> Supplied records:

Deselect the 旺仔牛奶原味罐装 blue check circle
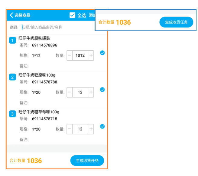The width and height of the screenshot is (198, 176). tap(102, 53)
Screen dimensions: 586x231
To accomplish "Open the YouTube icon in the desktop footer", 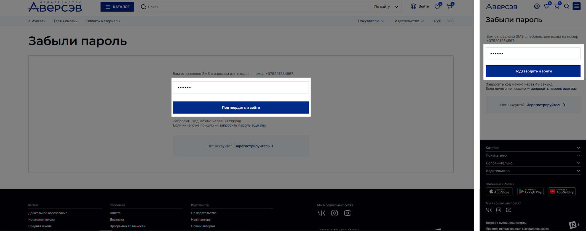I will (x=347, y=213).
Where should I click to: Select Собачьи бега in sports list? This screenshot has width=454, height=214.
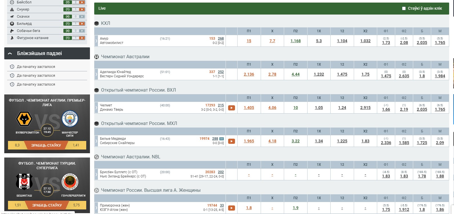pyautogui.click(x=28, y=31)
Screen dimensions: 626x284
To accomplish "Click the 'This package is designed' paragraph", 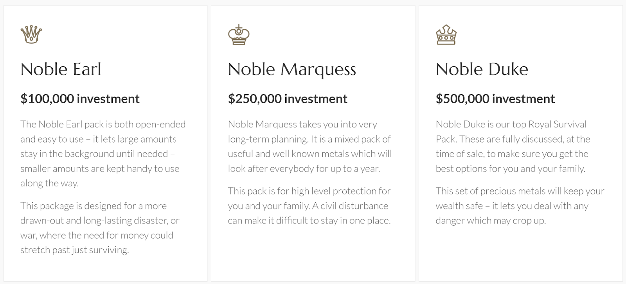I will tap(100, 228).

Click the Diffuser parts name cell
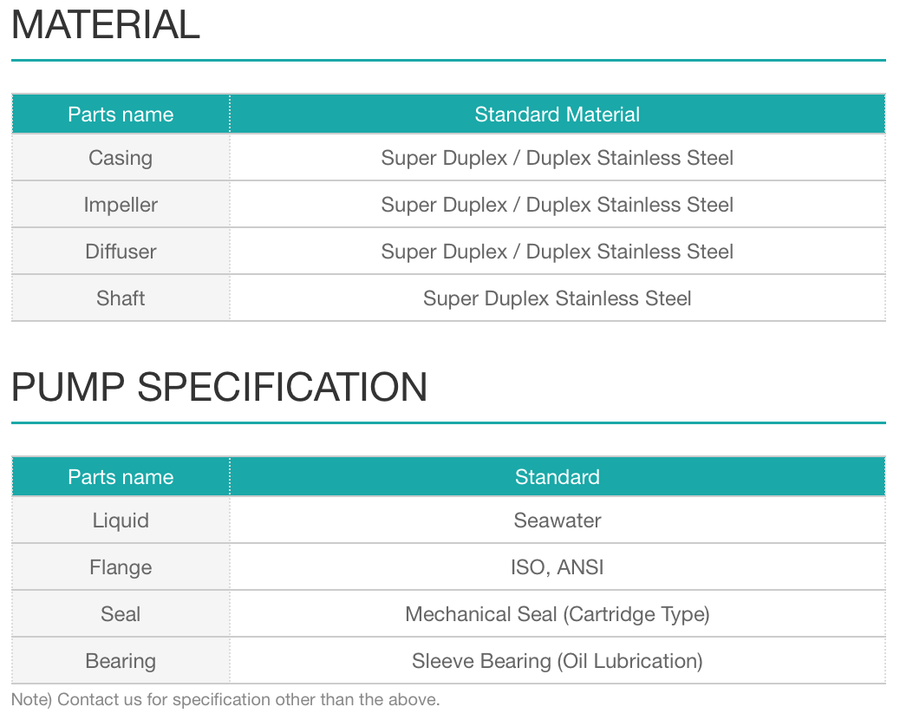(121, 252)
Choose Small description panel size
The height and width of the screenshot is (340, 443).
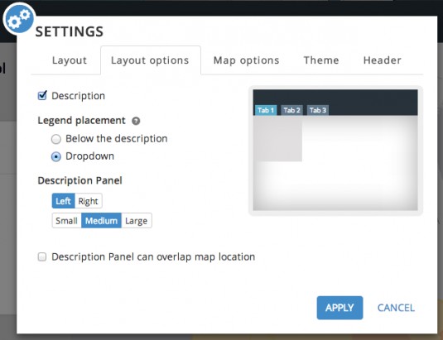pyautogui.click(x=67, y=221)
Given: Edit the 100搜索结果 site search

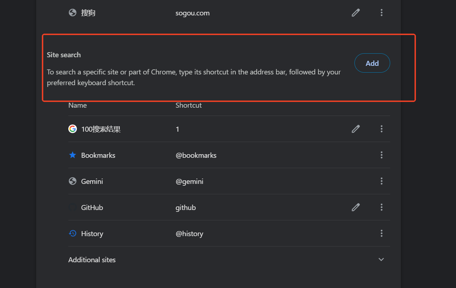Looking at the screenshot, I should click(x=356, y=129).
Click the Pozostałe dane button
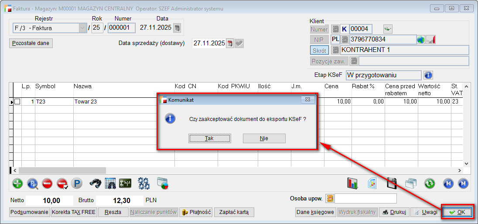The image size is (478, 224). [31, 43]
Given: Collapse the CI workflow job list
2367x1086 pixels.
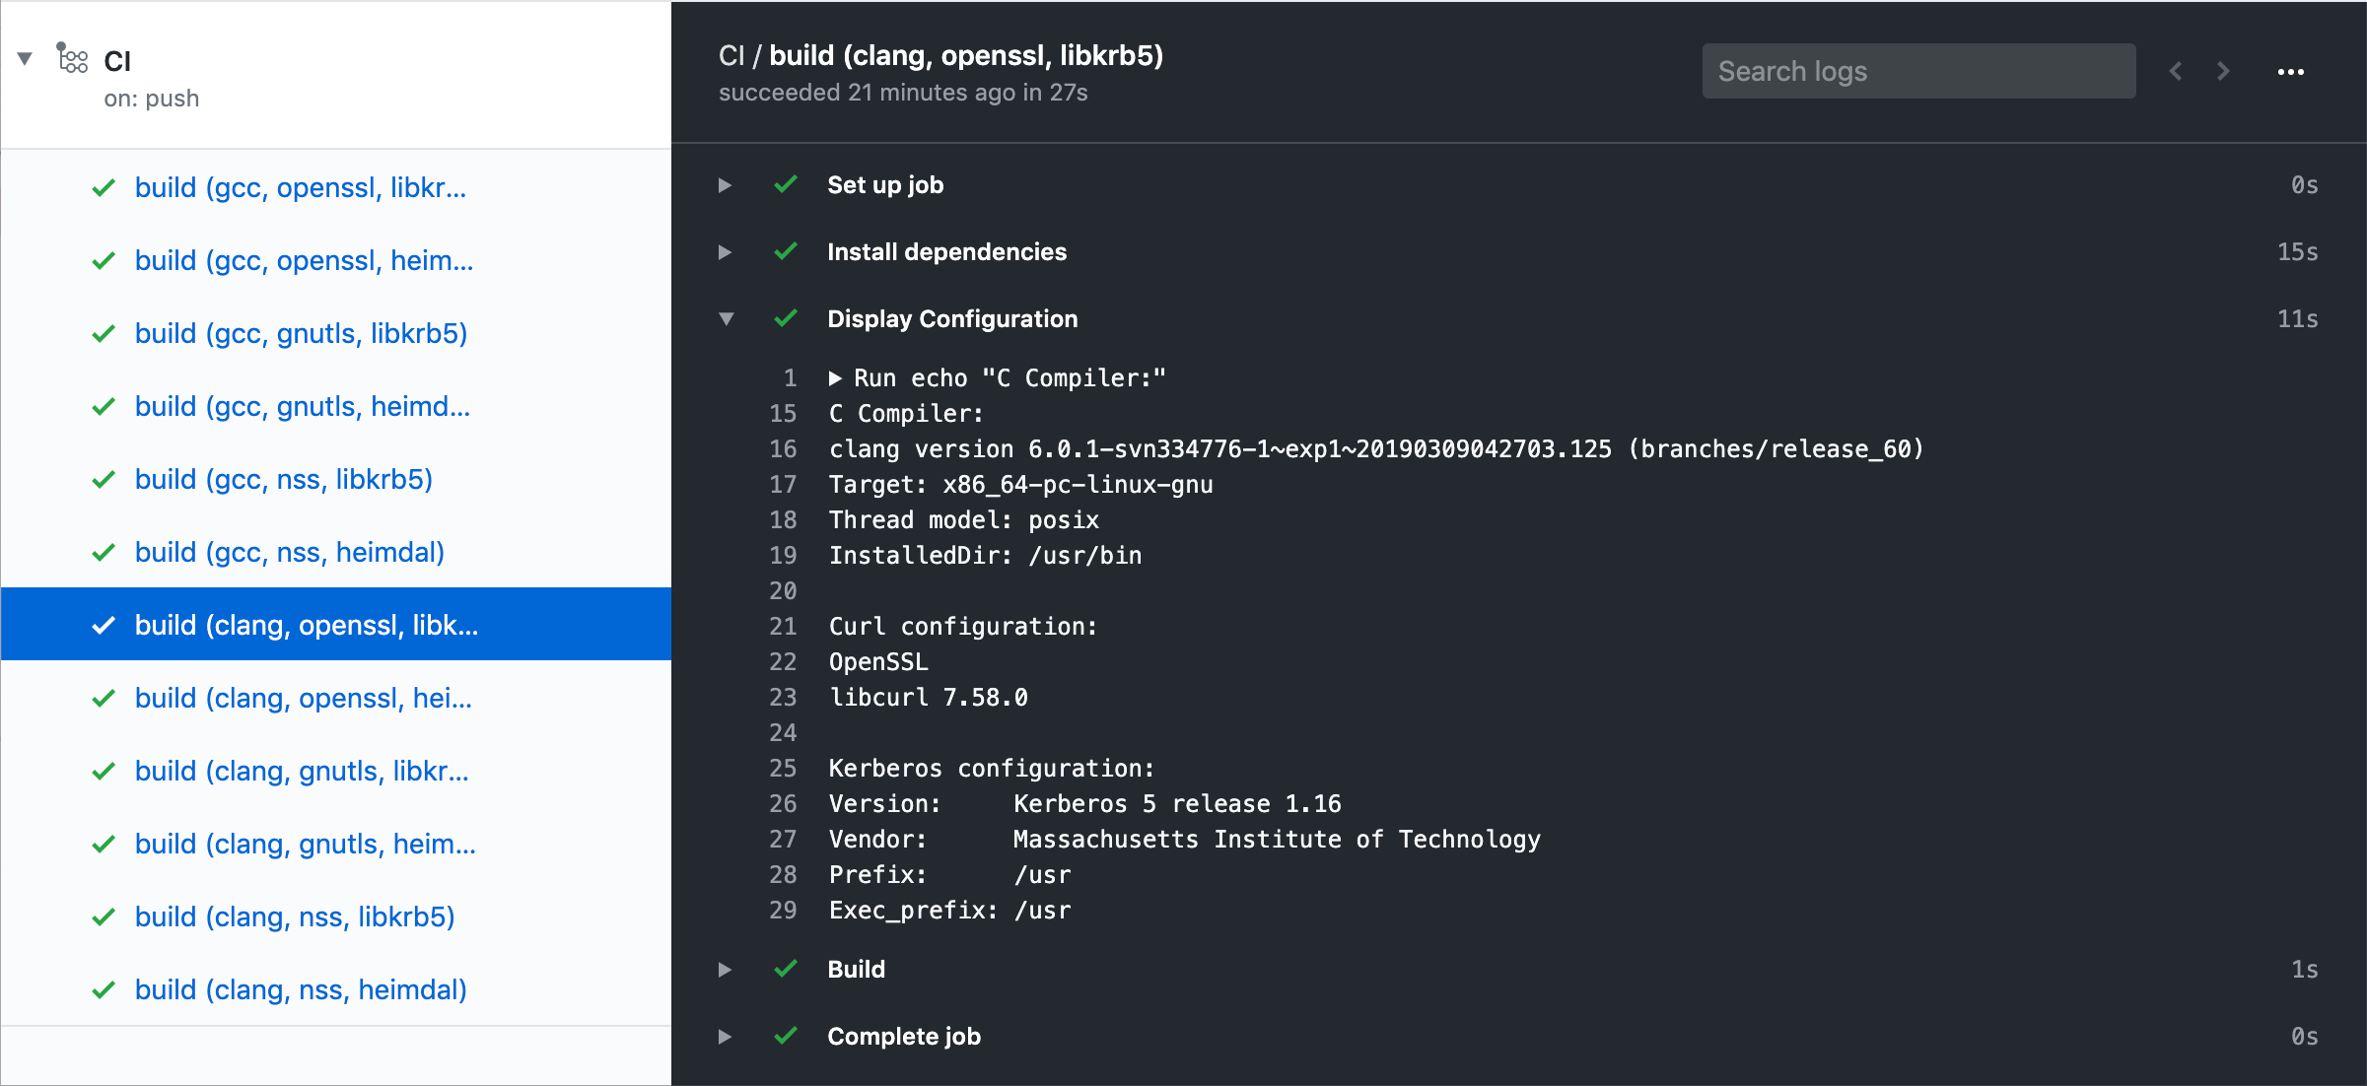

> Objective: Please repeat the stretch from the line containing "Click the Diffuser parts name cell" through the line containing "Looking at the", swapping "Small" for "Medium" and changing nothing else. Leave the pictures out of your answer.

> Response for this exercise:
Click the Diffuser parts name cell
(121, 252)
Choose Medium description panel size
The height and width of the screenshot is (340, 443).
pyautogui.click(x=67, y=221)
Given: Edit the 100搜索结果 site search

Looking at the screenshot, I should click(x=356, y=129).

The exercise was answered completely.